[Collection entries]
+===+

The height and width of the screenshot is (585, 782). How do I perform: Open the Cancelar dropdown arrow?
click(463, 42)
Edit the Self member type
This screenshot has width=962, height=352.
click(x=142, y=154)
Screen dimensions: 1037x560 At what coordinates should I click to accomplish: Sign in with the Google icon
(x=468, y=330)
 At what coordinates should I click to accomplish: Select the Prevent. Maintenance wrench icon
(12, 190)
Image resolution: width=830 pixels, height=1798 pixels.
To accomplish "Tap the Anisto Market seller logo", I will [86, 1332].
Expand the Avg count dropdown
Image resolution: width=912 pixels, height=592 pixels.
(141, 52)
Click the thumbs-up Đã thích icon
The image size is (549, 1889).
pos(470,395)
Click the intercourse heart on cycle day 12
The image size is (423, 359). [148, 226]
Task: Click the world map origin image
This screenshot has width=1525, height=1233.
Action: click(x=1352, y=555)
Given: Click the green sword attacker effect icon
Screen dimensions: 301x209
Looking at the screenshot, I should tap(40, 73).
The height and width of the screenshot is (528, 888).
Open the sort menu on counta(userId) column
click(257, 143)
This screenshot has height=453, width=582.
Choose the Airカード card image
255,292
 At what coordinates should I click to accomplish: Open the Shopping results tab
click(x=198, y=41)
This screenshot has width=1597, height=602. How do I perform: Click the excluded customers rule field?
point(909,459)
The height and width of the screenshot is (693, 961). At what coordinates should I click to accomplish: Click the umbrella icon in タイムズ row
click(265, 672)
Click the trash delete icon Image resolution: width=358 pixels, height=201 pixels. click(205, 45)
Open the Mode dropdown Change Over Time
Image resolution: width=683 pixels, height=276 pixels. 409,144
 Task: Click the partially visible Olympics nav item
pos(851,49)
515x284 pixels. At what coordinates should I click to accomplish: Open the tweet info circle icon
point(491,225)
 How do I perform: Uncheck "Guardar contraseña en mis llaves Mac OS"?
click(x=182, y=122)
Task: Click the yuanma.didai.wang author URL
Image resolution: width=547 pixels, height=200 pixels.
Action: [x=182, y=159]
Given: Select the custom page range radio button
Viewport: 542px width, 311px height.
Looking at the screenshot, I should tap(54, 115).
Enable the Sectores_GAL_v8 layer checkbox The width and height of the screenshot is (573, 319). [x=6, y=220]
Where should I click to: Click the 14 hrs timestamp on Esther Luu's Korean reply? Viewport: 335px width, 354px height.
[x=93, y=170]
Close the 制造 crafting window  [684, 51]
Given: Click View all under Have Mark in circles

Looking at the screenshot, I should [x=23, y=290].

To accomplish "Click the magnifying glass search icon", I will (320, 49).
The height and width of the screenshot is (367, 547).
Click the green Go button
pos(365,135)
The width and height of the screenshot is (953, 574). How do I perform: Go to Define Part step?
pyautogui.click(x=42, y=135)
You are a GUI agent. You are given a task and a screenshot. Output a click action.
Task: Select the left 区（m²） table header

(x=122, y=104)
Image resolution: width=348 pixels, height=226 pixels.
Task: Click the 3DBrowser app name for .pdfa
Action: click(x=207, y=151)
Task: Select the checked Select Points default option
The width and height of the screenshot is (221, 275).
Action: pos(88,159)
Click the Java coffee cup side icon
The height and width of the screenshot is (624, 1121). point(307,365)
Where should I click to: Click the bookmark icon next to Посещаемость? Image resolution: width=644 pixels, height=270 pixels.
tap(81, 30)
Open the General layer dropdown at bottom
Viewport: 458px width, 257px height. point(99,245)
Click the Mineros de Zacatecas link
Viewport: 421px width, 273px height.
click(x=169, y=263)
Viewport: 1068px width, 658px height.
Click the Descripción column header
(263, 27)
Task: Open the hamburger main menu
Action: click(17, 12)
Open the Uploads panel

+===+

### Exercise requirements
Scan the entries above. Copy each line that has the string "will".

### Exercise solution
To accomplish "Tap the Anisto Market seller logo", I will [86, 1332].
To accomplish "Click the magnifying glass search icon", I will (320, 49).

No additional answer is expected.